Swiss biopharmaceutical company AC Immune SA has announced positive interim results from the Phase II trial of its Parkinson’s disease (PD) treatment, ACI-7104.056.

The data offer early evidence that targeting the underlying pathology of PD with a therapeutic vaccine could slow the progression of the debilitating movement disorder. The candidate is an active immunotherapy designed to stimulate the patient’s own immune system to produce antibodies against pathological forms of alpha-synuclein (a-syn), a protein that forms toxic clumps known as Lewy bodies in the brains of people with PD.

Following the news, the company’s stock is currently trading at $3.39, up 21.5% from market close on 10 December. AC Immune reported cash reserves of CHF 108.5 million ($136 million) as of September 30.

A First-of-its-Kind Approach Shows Potential

According to the company, this is the first time an active immunotherapy has generated data suggesting a potential slowing of PD progression. The interim analysis from the placebo-controlled, and biomarker-based VacSYn Phase II trial (NCT06015841) involved 34 patients with early-stage PD, with participants treated for at least 12 months.

“The interim Phase II data shows the potential of our ACI-7104.056 active immunotherapy to slow the progression of Parkinson’s disease,” said Dr. Andrea Pfeifer, CEO of AC Immune.

A core finding from the interim analysis was a 100% responder rate for immunogenicity. All participants receiving the therapy developed robust antibody responses against the target a-syn antigen, with antibody levels in the blood over 500-fold higher than those in the placebo group. Critically, these antibodies successfully crossed the blood-brain barrier, with significantly elevated levels also detected in the cerebrospinal fluid (CSF).

The therapy’s potential disease-modifying effect is supported by the stabilization of key disease biomarkers in the treatment arm, as detailed in the accompanying investor presentation:

• Total a-syn levels in the CSF stabilized in treated patients but decreased in the placebo group, a sign that the therapy may be engaging and clearing the pathological protein from the brain.
• Levels of neurofilament light chain (NfL), a marker of neuronal damage, remained stable in the treatment group but increased in the placebo group, suggesting a potential slowing of neurodegeneration.
• Trends toward stabilization were also observed in plasma GFAP (a marker of neuroinflammation) and in DaT-SPECT imaging, which measures the integrity of dopamine-producing neurons.

Clinical Measures and Safety Profile

Early clinical assessments also hinted at a beneficial effect.
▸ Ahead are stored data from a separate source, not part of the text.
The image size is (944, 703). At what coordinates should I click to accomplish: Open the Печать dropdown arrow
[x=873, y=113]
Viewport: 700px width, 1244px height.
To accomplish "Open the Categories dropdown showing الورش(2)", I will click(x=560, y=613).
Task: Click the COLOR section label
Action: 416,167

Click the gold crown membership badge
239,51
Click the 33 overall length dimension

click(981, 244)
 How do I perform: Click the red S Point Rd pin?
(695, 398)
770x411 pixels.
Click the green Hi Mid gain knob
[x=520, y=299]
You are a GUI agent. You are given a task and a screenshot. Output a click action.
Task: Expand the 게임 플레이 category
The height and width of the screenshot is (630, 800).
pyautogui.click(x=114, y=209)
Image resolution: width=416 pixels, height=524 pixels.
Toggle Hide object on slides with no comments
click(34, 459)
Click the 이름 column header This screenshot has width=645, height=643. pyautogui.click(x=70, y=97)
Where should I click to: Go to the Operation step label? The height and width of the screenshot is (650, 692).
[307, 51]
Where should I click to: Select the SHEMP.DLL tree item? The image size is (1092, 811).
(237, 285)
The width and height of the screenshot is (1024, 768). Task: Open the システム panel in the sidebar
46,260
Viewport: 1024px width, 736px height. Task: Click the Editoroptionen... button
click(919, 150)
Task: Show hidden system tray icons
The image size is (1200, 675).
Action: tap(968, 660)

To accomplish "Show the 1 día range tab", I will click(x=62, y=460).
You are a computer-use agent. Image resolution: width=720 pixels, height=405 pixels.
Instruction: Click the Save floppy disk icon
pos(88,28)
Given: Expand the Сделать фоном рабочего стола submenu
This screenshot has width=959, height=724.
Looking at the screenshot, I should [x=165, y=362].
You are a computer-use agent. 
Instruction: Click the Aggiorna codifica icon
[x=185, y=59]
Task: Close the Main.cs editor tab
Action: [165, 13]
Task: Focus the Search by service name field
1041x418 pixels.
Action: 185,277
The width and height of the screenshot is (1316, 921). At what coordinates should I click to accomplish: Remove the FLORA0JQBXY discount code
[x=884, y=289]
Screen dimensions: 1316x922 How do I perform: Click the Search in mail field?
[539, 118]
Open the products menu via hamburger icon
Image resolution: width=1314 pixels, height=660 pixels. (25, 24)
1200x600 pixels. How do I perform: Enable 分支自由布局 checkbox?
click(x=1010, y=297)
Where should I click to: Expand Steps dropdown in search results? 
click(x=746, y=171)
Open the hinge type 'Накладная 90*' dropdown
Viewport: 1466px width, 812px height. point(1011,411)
Scores on the motor examination section (Part III) of the standard MDS-UPDRS rating scale suggested a trend toward stabilization in the active treatment group at 74 weeks, whereas the placebo group showed the expected worsening. This difference was more pronounced when assessing patients in the medication “OFF” state.

The treatment demonstrated a favorable safety profile to date. No clinically relevant or serious adverse events were considered related to the study drug. The most common side effects were transient injection site reactions, headaches, and fatigue.

Based on these promising interim results, AC Immune plans to engage with regulatory authorities to discuss a clinical development plan aimed at potential registration. Final data from this part of the study is expected in mid-2026.

AC Immune’s pipeline includes several active immunotherapy and small molecule programs targeting proteins implicated in Alzheimer’s and Parkinson’s diseases.